Work order: Nothing outside the range is wanted. Repeat exactly the lines below from the one with "Given: Click the bottom back arrow button" through the one with "Task: Click the Process dimension icon".

Task material:

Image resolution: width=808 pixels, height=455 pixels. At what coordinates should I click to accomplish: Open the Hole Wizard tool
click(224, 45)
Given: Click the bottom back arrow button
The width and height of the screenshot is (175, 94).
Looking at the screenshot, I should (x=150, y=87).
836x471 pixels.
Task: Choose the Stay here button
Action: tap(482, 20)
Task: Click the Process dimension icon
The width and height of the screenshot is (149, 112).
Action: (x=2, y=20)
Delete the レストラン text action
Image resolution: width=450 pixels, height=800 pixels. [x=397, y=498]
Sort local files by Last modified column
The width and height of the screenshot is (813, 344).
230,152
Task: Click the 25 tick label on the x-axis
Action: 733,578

...

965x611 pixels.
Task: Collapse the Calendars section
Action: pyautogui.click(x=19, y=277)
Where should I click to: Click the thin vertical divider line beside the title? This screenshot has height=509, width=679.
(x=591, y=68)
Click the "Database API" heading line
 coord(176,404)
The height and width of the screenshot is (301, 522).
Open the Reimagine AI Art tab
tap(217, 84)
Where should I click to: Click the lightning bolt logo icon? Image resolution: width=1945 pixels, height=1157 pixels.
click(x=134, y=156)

Solution to the exercise:
Given: Click the bottom back arrow button
The width and height of the screenshot is (175, 94).
Looking at the screenshot, I should (x=150, y=87).
836x471 pixels.
Task: Choose the Stay here button
Action: tap(482, 20)
Task: Click the Process dimension icon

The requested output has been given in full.